Tag: web

Introduction

Designing APIs is an essential and complex process with many decisions involved that organise and hide software complexity. As we have seen in .NET Nakama (2020, August), this is accomplished by applying the principle of information hiding, which is the process of hiding the complexity of a piece of software (that is most likely to change) into modules of functionality. This will protect other parts of the software from extensive modifications. The following two important practices (among others) can be followed when designing Web APIs:

Make its users (i.e. API consumers) and us, happy. We have to understand the challenges of the API consumers (e.g. their limitations, specific needs, etc.) and try to help them by providing a user-friendly API.
Design APIs with consistent behavior (e.g. consistent use of the HTTP verbs in REST, consistent Error Handling with useful information, etc.).

APIs with consistent behavior can simplify the consumers implementation and make them happy for using our APIs. Using the HTTP error statuses (such as 4xx Client Errors and 5xx Server Errors) is a good start, but sometimes this is not sufficient to describe the different Web APIs errors. So, additional data that contains information about the problem details are needed (such as, an error-code, the data field that produced the error, etc.).

■ **Data excerpt**:
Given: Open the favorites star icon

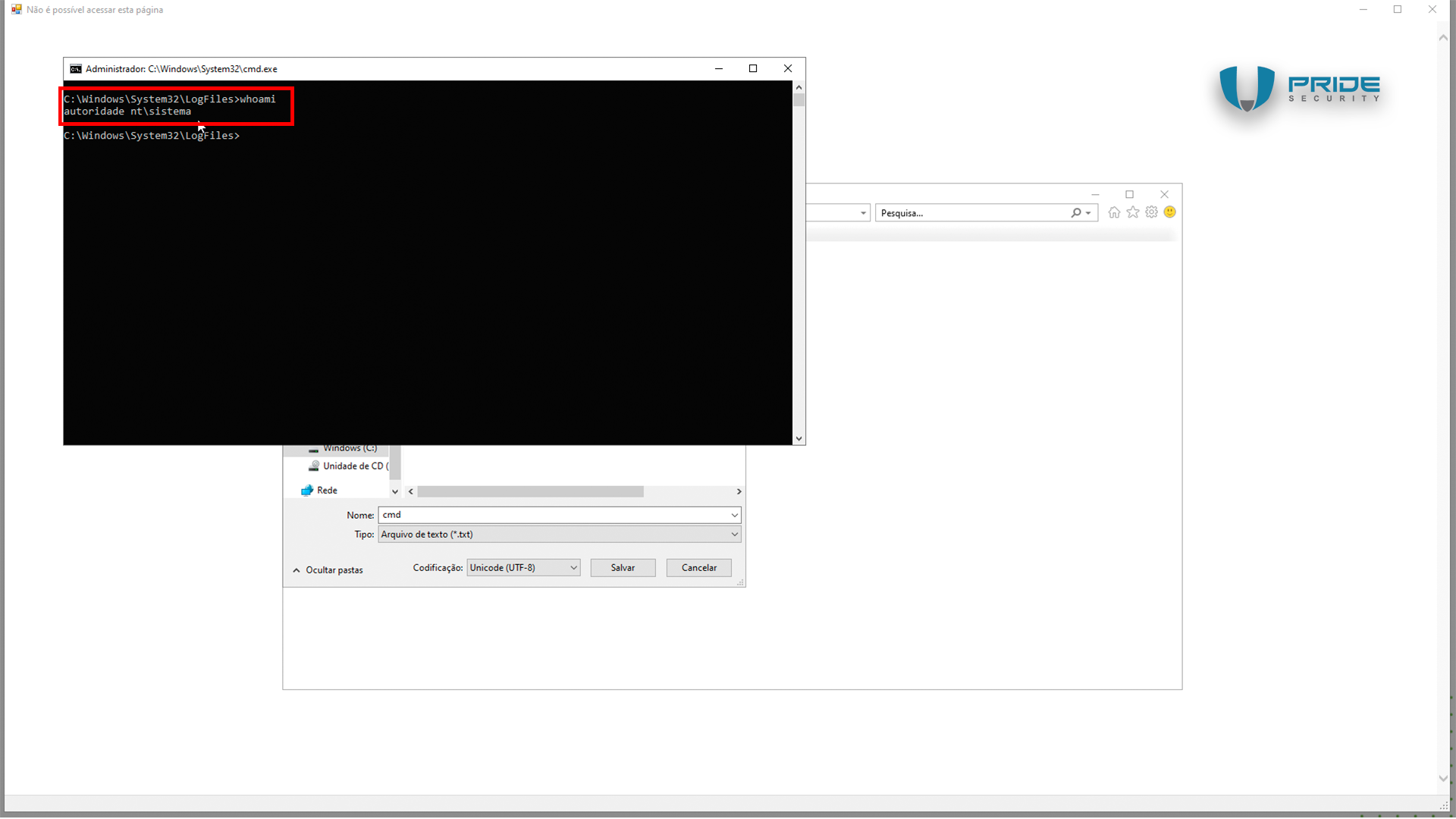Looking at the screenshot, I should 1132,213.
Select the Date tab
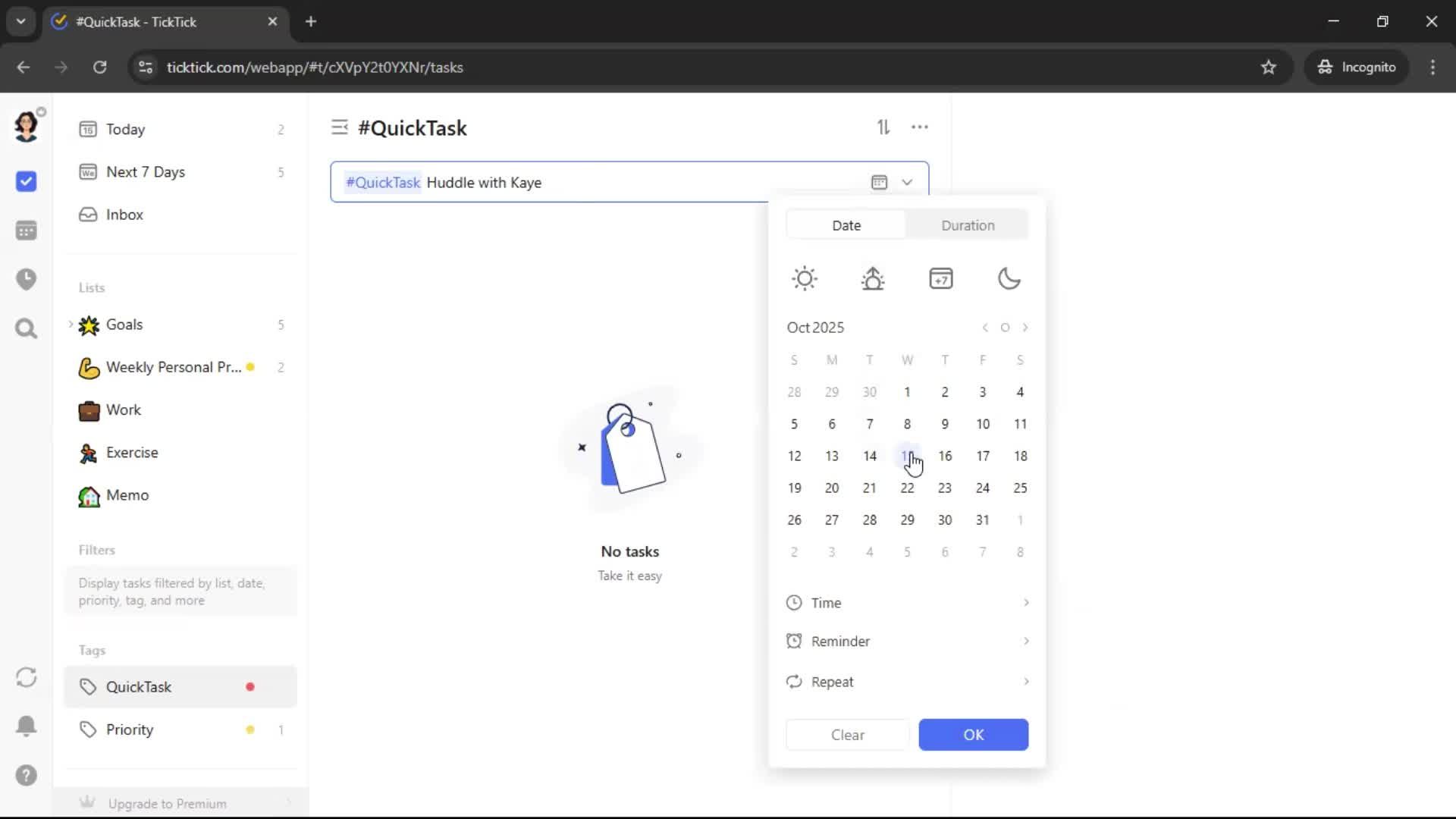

■ **Exercise details**:
Return the passage of the API design text from "Introduction" up to and including "a user-friendly API.", copied word for word.

■ **Exercise output**:
Introduction

Designing APIs is an essential and complex process with many decisions involved that organise and hide software complexity. As we have seen in .NET Nakama (2020, August), this is accomplished by applying the principle of information hiding, which is the process of hiding the complexity of a piece of software (that is most likely to change) into modules of functionality. This will protect other parts of the software from extensive modifications. The following two important practices (among others) can be followed when designing Web APIs:

Make its users (i.e. API consumers) and us, happy. We have to understand the challenges of the API consumers (e.g. their limitations, specific needs, etc.) and try to help them by providing a user-friendly API.